WASHINGTON (Reuters) - President Barack Obama's fellow Democrats in Congress are bringing victims of gun violence to his State of the Union address on Tuesday night, providing faces and voices to the carnage that he wants to curb with new restrictions on firearms.
About two dozen victims, including a girl from Newtown, Connecticut, where 20 children and six adults were killed in a December 14 school massacre, will see divided lawmakers uncertain what, if any, new gun laws to pass.
And lawmakers will see victims who agree with Obama that action is needed now, including a ban on semi-automatic assault weapons and a limit on high-capacity ammunition clips, like those used in the shooting at Newtown's Sandy Hook Elementary School.
The move is part of a multi-faceted campaign by gun-control advocates to crank up public pressure on members of Congress to stand up to the gun-rights lobby, despite fears that it could cost some of them re-election.
"They should be worried about doing the right thing, not about getting re-elected," said John Aresta, a gun-violence victim who was invited by Democratic Representative Carolyn McCarthy of New York to attend Obama's speech.

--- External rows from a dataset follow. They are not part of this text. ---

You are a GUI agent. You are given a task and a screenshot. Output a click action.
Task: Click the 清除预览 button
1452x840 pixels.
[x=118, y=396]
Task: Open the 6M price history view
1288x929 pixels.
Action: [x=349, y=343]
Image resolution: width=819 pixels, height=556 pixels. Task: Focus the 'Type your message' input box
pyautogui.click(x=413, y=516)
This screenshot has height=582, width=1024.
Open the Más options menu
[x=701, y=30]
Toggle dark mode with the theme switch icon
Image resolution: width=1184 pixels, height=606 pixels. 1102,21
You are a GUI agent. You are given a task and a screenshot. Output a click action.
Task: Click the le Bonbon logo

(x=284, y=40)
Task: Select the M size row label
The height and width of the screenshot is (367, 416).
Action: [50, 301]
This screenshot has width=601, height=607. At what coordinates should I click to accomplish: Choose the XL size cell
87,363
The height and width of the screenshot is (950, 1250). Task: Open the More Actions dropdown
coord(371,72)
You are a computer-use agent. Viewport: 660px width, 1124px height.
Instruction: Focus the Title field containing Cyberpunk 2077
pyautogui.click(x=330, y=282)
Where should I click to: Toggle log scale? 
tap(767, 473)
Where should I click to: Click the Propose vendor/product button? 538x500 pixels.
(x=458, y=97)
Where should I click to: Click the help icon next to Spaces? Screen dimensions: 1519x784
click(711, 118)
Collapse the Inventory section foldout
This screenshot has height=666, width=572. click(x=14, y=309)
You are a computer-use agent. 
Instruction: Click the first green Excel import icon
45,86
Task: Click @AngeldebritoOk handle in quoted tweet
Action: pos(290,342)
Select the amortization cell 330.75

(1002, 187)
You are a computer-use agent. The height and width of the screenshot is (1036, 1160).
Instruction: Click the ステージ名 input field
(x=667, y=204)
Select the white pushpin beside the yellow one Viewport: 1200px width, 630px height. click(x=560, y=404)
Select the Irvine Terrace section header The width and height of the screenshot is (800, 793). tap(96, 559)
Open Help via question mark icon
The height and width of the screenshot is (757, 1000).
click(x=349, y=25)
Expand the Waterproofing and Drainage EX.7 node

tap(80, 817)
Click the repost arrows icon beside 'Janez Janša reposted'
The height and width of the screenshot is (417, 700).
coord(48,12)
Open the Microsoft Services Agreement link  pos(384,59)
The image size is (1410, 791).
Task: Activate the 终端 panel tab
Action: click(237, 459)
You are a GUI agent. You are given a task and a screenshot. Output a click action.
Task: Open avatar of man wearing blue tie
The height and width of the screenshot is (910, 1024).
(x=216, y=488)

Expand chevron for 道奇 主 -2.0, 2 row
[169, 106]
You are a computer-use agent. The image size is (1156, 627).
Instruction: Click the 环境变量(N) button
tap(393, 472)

Aresta, the police chief of Malverne, New York, had a partner with the New York City Police Department shot dead while on duty in 1989, and an uncle killed in a 1993 mass shooting on a commuter train. McCarthy's husband was killed in the same train attack.
"When people are killed, their names appear in the paper and then they are basically forgotten," Aresta said. "We don't forget them."
With 310 million firearms in the hands of U.S. civilians and more than 11,000 gun-related homicides in 2010, the United States is one of the world's most heavily armed nations and one of the most violent in terms of gun-related deaths.
"Enough is enough. People should have stepped up years ago," said Jim Tyrell of Rhode Island, whose sister was killed in a 2004 armed robbery. Since then, Tyrell has held an annual fundraiser for the study of nonviolence.
Tyrell and others affected by gun violence will hold a news conference at the Capitol before Obama's speech.
"I understand gun owners have a right to own guns, but who needs to walk around with a semi-automatic?" Tyrell said.
The only gun-related proposal drawing bipartisan support is one requiring background checks for all gun buyers. Critics, including the National Rifle Association, reject tougher steps as violations of the U.S. Constitution's right to bear arms.
No Republican has offered to bring a gun-violence victim to the speech, said Democratic Representative Jim Langevin of Rhode Island, who helped organize the outreach effort.
"This should be a bipartisan issue," Langevin said. "We should all be concerned about guns in the wrong hands."
First lady Michelle Obama will deliver a message of her own by bringing as her guests the parents of Hadiya Pendleton, the Chicago teenager slain by gunplay in a park near her high school just days after performing at the president's inauguration.
The victims will sit in the visitors' gallery of the House of Representatives, overlooking members of Congress as Obama delivers a speech that will spell out his priorities for the coming year, including tougher gun laws.
"It's important to have people there who have been touched by gun violence," Langevin said. "They will be able to see members, and members will be able to look at the gallery and know they are there."
Langevin is one of at least a half dozen or so members of Congress who are also gun violence victims. Some lost family members and a few, like Langevin, were nearly killed. At age 16, he was paralyzed when a bullet accidentally discharged from a police officer's gun struck him in the neck.
"What happened to me shows that despite what the NRA says, having more guns isn't the answer to keeping our communities and children safe," Langevin said.
Langevin's guest at Obama's speech is Tyrell.
House Democratic Leader Nancy Pelosi invited a fourth-grade student from Newtown after the youngster wrote her. The girl didn't attend Sandy Hook Elementary but has since become a gun control advocate.
"After the shooting in my town, I started an online petition asking for help from the president and Congress to change the gun laws," the youngster wrote.
"What everyone in Newtown wants is for you to ban semi-automatic weapons and large-capacity magazines," she wrote.
Natalie Hammond, a teacher at Sandy Hook Elementary who was shot in the attack, will also attend Obama's speech as a guest of her congresswoman, Democratic Representative Elizabeth Esty of Connecticut.
Langevin and McCarthy, along with three other House Democrats, urged colleagues to invite victims in the wake of the Newtown massacre and after Obama vowed to make gun control a top priority.
"It is our hope that their presence in the House Gallery will send a strong message that it is long past time to act," the five Democrats wrote.